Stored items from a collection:
_____

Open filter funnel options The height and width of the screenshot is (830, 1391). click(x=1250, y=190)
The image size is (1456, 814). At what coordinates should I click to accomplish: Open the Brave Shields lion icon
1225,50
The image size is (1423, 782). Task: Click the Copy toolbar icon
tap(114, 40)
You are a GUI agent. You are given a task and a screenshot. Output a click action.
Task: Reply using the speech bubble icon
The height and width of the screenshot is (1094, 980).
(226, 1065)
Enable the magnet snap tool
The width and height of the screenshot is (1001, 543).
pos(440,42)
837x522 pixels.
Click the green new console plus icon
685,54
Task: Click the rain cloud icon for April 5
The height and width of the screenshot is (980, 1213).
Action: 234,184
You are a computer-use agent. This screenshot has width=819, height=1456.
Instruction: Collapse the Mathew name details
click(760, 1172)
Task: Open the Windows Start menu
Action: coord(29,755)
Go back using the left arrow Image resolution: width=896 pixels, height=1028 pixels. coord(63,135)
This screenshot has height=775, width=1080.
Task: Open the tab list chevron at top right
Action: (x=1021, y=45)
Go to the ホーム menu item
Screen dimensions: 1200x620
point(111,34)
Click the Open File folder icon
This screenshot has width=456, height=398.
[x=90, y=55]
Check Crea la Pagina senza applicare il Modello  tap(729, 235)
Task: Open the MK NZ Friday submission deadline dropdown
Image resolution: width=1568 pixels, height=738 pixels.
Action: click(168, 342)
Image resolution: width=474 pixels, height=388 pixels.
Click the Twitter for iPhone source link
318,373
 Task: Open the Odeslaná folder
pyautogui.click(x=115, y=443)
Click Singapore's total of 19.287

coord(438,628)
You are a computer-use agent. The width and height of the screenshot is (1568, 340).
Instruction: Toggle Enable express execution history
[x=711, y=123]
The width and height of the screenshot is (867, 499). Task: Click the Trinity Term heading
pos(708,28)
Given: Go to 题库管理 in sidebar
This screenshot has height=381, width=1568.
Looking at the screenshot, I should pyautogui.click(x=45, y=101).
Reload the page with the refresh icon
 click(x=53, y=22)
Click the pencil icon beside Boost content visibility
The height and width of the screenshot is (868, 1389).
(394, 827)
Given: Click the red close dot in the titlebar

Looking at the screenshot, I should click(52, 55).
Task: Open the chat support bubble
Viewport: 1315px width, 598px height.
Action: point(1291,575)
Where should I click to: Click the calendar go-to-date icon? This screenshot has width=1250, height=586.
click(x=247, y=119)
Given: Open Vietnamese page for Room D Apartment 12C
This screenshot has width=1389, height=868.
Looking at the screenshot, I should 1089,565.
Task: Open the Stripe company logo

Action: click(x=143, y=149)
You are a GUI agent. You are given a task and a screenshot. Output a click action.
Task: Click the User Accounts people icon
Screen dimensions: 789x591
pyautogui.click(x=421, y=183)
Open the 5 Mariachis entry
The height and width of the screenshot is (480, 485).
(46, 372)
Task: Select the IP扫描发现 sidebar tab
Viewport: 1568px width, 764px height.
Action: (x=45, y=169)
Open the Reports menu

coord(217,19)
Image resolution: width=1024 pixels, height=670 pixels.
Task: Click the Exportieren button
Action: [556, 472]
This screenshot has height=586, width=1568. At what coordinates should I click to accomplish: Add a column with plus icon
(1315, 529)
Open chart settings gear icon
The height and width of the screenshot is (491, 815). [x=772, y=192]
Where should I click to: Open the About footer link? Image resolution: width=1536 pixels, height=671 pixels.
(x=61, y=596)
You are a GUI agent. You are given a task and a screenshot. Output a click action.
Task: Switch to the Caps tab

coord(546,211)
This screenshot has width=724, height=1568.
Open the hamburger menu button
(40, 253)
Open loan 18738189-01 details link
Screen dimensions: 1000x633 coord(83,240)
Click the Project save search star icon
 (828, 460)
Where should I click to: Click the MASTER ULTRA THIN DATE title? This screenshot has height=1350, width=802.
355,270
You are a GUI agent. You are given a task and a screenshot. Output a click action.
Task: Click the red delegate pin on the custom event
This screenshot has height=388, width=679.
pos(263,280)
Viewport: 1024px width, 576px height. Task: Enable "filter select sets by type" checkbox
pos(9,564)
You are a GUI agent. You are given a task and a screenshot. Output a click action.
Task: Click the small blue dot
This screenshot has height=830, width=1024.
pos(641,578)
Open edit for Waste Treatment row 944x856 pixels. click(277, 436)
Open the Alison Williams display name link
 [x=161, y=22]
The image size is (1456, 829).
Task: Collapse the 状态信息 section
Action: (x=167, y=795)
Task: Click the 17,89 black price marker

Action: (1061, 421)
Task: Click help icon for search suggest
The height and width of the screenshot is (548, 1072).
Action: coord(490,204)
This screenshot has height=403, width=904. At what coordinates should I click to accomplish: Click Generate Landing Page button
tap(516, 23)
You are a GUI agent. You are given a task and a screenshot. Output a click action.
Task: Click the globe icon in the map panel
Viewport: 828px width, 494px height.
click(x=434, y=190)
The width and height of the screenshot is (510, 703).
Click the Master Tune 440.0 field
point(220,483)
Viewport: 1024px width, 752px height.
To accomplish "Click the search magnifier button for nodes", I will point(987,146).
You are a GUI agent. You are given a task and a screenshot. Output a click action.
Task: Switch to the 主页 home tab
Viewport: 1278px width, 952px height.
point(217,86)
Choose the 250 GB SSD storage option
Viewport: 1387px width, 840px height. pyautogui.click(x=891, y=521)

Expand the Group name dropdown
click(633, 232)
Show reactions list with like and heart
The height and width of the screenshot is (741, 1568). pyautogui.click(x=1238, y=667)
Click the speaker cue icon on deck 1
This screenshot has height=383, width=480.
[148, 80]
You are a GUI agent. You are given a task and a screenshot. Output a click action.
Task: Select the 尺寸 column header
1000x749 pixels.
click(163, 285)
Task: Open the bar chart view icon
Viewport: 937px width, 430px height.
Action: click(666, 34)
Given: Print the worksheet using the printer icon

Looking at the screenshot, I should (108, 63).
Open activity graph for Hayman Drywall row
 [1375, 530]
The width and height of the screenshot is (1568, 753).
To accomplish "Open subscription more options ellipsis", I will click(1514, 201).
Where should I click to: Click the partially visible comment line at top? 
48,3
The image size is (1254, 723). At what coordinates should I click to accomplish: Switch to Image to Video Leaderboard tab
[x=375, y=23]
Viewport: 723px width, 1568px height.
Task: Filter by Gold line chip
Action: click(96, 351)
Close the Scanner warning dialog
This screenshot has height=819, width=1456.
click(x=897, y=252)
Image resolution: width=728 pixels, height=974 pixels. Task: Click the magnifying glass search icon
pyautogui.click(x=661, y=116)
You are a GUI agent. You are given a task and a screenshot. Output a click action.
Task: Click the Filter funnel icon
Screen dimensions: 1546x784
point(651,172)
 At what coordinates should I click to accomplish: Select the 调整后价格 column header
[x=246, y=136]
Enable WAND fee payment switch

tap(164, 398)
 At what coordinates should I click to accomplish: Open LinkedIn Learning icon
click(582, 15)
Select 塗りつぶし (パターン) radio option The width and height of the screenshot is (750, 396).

_____

Work to be completed: For each entry above, write out an exact copy.

Finished task:
Open filter funnel options The height and width of the screenshot is (830, 1391). click(x=1250, y=190)
The image size is (1456, 814). At what coordinates should I click to accomplish: Open the Brave Shields lion icon
1225,50
The image size is (1423, 782). Task: Click the Copy toolbar icon
tap(114, 40)
You are a GUI agent. You are given a task and a screenshot. Output a click action.
Task: Reply using the speech bubble icon
The height and width of the screenshot is (1094, 980).
(226, 1065)
Enable the magnet snap tool
The width and height of the screenshot is (1001, 543).
pos(440,42)
837x522 pixels.
Click the green new console plus icon
685,54
Task: Click the rain cloud icon for April 5
The height and width of the screenshot is (980, 1213).
Action: 234,184
You are a computer-use agent. This screenshot has width=819, height=1456.
Instruction: Collapse the Mathew name details
click(760, 1172)
Task: Open the Windows Start menu
Action: coord(29,755)
Go back using the left arrow Image resolution: width=896 pixels, height=1028 pixels. coord(63,135)
This screenshot has height=775, width=1080.
Task: Open the tab list chevron at top right
Action: (x=1021, y=45)
Go to the ホーム menu item
Screen dimensions: 1200x620
point(111,34)
Click the Open File folder icon
This screenshot has width=456, height=398.
[x=90, y=55]
Check Crea la Pagina senza applicare il Modello  tap(729, 235)
Task: Open the MK NZ Friday submission deadline dropdown
Image resolution: width=1568 pixels, height=738 pixels.
Action: click(168, 342)
Image resolution: width=474 pixels, height=388 pixels.
Click the Twitter for iPhone source link
318,373
 Task: Open the Odeslaná folder
pyautogui.click(x=115, y=443)
Click Singapore's total of 19.287

coord(438,628)
You are a computer-use agent. The width and height of the screenshot is (1568, 340).
Instruction: Toggle Enable express execution history
[x=711, y=123]
The width and height of the screenshot is (867, 499). Task: Click the Trinity Term heading
pos(708,28)
Given: Go to 题库管理 in sidebar
This screenshot has height=381, width=1568.
Looking at the screenshot, I should pyautogui.click(x=45, y=101).
Reload the page with the refresh icon
 click(x=53, y=22)
Click the pencil icon beside Boost content visibility
The height and width of the screenshot is (868, 1389).
(394, 827)
Given: Click the red close dot in the titlebar

Looking at the screenshot, I should click(52, 55).
Task: Open the chat support bubble
Viewport: 1315px width, 598px height.
Action: point(1291,575)
Where should I click to: Click the calendar go-to-date icon? This screenshot has width=1250, height=586.
click(x=247, y=119)
Given: Open Vietnamese page for Room D Apartment 12C
This screenshot has width=1389, height=868.
Looking at the screenshot, I should 1089,565.
Task: Open the Stripe company logo

Action: click(x=143, y=149)
You are a GUI agent. You are given a task and a screenshot. Output a click action.
Task: Click the User Accounts people icon
Screen dimensions: 789x591
pyautogui.click(x=421, y=183)
Open the 5 Mariachis entry
The height and width of the screenshot is (480, 485).
(46, 372)
Task: Select the IP扫描发现 sidebar tab
Viewport: 1568px width, 764px height.
Action: (x=45, y=169)
Open the Reports menu

coord(217,19)
Image resolution: width=1024 pixels, height=670 pixels.
Task: Click the Exportieren button
Action: [556, 472]
This screenshot has height=586, width=1568. At what coordinates should I click to accomplish: Add a column with plus icon
(1315, 529)
Open chart settings gear icon
The height and width of the screenshot is (491, 815). [x=772, y=192]
Where should I click to: Open the About footer link? Image resolution: width=1536 pixels, height=671 pixels.
(x=61, y=596)
You are a GUI agent. You are given a task and a screenshot. Output a click action.
Task: Switch to the Caps tab

coord(546,211)
This screenshot has width=724, height=1568.
Open the hamburger menu button
(40, 253)
Open loan 18738189-01 details link
Screen dimensions: 1000x633 coord(83,240)
Click the Project save search star icon
 (828, 460)
Where should I click to: Click the MASTER ULTRA THIN DATE title? This screenshot has height=1350, width=802.
355,270
You are a GUI agent. You are given a task and a screenshot. Output a click action.
Task: Click the red delegate pin on the custom event
This screenshot has height=388, width=679.
pos(263,280)
Viewport: 1024px width, 576px height. Task: Enable "filter select sets by type" checkbox
pos(9,564)
You are a GUI agent. You are given a task and a screenshot. Output a click action.
Task: Click the small blue dot
This screenshot has height=830, width=1024.
pos(641,578)
Open edit for Waste Treatment row 944x856 pixels. click(277, 436)
Open the Alison Williams display name link
 [x=161, y=22]
The image size is (1456, 829).
Task: Collapse the 状态信息 section
Action: (x=167, y=795)
Task: Click the 17,89 black price marker

Action: (1061, 421)
Task: Click help icon for search suggest
The height and width of the screenshot is (548, 1072).
Action: coord(490,204)
This screenshot has height=403, width=904. At what coordinates should I click to accomplish: Click Generate Landing Page button
tap(516, 23)
You are a GUI agent. You are given a task and a screenshot. Output a click action.
Task: Click the globe icon in the map panel
Viewport: 828px width, 494px height.
click(x=434, y=190)
The width and height of the screenshot is (510, 703).
Click the Master Tune 440.0 field
point(220,483)
Viewport: 1024px width, 752px height.
To accomplish "Click the search magnifier button for nodes", I will point(987,146).
You are a GUI agent. You are given a task and a screenshot. Output a click action.
Task: Switch to the 主页 home tab
Viewport: 1278px width, 952px height.
point(217,86)
Choose the 250 GB SSD storage option
Viewport: 1387px width, 840px height. pyautogui.click(x=891, y=521)

Expand the Group name dropdown
click(633, 232)
Show reactions list with like and heart
The height and width of the screenshot is (741, 1568). pyautogui.click(x=1238, y=667)
Click the speaker cue icon on deck 1
This screenshot has height=383, width=480.
[148, 80]
You are a GUI agent. You are given a task and a screenshot. Output a click action.
Task: Select the 尺寸 column header
1000x749 pixels.
click(163, 285)
Task: Open the bar chart view icon
Viewport: 937px width, 430px height.
Action: click(666, 34)
Given: Print the worksheet using the printer icon

Looking at the screenshot, I should (108, 63).
Open activity graph for Hayman Drywall row
 [1375, 530]
The width and height of the screenshot is (1568, 753).
To accomplish "Open subscription more options ellipsis", I will click(1514, 201).
Where should I click to: Click the partially visible comment line at top? 
48,3
The image size is (1254, 723). At what coordinates should I click to accomplish: Switch to Image to Video Leaderboard tab
[x=375, y=23]
Viewport: 723px width, 1568px height.
Task: Filter by Gold line chip
Action: click(96, 351)
Close the Scanner warning dialog
This screenshot has height=819, width=1456.
click(x=897, y=252)
Image resolution: width=728 pixels, height=974 pixels. Task: Click the magnifying glass search icon
pyautogui.click(x=661, y=116)
You are a GUI agent. You are given a task and a screenshot. Output a click action.
Task: Click the Filter funnel icon
Screen dimensions: 1546x784
point(651,172)
 At what coordinates should I click to accomplish: Select the 调整后价格 column header
[x=246, y=136]
Enable WAND fee payment switch

tap(164, 398)
 At what coordinates should I click to accomplish: Open LinkedIn Learning icon
click(582, 15)
Select 塗りつぶし (パターン) radio option The width and height of the screenshot is (750, 396).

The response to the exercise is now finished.